You can set the schedule and retention policy of your backup in the Specify Backup Time screen. Azure currently supports up to 120 recovery points — think of these as 120 backups — which is enough data to restore files from backup jobs over the last 120 days. The more data you retain, the more space you consume in the backup vault, and the more the service will cost.
If you backup three times per day, then you can retain up to 40 days of data (3 jobs per day x 40 days = 120 recovery points). If you do a backup every four weeks, then you can retain over nine years of data (28 days x 120 recovery points = 3360 days).
My tip: If you are going to do a local backup to a USB drive, then arrange the USB backup not to clash with the online backup.

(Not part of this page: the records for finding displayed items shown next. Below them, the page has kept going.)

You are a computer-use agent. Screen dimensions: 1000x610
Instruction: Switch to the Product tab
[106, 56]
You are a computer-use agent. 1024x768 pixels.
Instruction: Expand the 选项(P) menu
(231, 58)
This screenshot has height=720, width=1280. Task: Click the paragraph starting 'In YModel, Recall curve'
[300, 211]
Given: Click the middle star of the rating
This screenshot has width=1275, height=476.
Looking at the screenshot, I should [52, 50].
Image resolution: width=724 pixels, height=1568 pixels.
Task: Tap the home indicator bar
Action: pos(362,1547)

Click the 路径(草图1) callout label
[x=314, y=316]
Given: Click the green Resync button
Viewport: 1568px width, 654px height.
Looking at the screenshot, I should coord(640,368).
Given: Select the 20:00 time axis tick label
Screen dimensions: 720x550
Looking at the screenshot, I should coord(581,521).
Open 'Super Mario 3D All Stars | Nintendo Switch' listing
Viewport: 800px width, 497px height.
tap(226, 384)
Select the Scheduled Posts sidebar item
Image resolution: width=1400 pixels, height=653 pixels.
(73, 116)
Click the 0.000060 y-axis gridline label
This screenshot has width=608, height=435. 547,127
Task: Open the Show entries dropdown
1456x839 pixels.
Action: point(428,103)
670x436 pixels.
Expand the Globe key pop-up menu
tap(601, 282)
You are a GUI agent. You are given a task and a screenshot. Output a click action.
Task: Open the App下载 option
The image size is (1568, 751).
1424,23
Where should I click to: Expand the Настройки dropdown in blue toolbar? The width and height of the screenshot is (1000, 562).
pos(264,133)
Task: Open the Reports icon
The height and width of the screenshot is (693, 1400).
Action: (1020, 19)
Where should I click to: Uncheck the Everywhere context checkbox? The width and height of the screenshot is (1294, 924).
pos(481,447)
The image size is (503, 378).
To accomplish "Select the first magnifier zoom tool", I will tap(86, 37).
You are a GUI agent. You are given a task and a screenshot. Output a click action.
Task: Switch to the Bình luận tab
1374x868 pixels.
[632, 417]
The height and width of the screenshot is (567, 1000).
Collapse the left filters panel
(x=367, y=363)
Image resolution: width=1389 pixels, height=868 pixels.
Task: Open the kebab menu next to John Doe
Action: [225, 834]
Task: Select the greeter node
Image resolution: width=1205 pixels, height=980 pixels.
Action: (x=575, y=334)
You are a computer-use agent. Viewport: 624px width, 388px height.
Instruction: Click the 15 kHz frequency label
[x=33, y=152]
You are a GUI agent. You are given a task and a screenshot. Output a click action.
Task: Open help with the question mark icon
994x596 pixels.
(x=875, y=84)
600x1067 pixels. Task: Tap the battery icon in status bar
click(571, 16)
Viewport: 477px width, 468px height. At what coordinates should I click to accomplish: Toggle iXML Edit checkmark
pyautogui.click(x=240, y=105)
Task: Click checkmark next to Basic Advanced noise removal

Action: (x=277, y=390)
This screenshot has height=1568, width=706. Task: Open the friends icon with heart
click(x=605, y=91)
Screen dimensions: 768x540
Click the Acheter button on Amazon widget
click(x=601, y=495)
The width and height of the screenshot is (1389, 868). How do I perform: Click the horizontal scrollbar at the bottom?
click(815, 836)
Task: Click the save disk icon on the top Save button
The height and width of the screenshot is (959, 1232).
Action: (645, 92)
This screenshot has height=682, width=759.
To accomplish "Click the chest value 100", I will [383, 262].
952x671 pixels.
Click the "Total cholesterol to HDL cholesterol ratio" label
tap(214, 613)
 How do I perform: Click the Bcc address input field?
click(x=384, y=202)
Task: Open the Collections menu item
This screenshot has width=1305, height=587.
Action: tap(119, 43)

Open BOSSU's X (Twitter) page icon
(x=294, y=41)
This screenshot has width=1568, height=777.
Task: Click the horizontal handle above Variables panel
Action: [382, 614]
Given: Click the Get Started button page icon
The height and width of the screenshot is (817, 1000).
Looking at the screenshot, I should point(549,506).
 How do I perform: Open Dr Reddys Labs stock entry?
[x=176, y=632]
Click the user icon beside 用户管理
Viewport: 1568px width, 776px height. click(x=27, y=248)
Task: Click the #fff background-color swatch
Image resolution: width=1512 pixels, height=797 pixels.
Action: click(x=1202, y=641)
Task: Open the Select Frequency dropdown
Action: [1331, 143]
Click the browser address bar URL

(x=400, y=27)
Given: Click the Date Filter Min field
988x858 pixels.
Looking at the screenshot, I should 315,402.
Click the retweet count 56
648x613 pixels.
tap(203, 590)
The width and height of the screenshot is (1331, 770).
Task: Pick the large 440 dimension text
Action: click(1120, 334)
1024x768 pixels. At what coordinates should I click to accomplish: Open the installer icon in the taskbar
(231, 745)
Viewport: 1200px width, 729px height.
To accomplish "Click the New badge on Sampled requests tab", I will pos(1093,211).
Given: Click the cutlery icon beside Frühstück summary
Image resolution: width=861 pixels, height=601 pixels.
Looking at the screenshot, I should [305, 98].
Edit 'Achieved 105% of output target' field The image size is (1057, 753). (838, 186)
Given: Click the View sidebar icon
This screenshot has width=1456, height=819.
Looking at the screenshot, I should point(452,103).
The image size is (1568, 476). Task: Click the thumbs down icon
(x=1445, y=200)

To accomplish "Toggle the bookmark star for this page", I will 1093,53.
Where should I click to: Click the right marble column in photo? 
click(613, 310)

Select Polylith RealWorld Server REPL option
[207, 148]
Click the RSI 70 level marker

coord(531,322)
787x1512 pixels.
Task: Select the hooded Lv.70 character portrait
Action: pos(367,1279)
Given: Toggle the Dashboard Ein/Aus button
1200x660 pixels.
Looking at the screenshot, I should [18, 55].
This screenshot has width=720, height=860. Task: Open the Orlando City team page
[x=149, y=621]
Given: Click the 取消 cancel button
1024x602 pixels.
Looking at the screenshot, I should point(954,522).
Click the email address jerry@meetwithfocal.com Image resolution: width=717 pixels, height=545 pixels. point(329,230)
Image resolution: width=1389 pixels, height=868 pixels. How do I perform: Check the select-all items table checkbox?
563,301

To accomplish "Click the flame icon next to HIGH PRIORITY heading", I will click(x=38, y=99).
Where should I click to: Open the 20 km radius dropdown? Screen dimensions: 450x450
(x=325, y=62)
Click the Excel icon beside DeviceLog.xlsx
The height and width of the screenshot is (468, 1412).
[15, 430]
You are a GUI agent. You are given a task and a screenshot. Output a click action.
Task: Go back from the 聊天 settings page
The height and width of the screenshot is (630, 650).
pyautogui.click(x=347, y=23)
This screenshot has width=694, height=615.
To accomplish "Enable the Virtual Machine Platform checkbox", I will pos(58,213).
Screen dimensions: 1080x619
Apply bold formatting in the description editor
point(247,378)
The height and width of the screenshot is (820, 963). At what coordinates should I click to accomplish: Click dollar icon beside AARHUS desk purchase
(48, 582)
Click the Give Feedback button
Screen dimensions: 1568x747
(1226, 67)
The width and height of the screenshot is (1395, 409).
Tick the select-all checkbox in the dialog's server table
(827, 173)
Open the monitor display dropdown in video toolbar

And that’s it, the backup will run at the appointed schedule.
If you click Change Retention Range, then you can:
- Modify the backup selection or schedule.
- Stop the backup job while retaining data.
- Stop the backup job and erase all data.
Restoring Files with Microsoft Azure Backup
Restoring files and folders is easy. Click Recover Data and a wizard starts up. You can recover data from a backup vault for the currently registered computer or another computer, assuming that you have the valid vault credentials.
You can select from any retained recovery point and then search for or specify specific files or folders. When you do decide to restore something, you can restore it:
- to the original location
- an alternative location
- create copies so you retain the original file
- overwrite existing files
- do not overwrite existing files
- by default the permissions of the original item will be restored
Azure Online Backup is pretty simple, and if you’ve used it to protect a server, then the protecting a client will be a familiar process.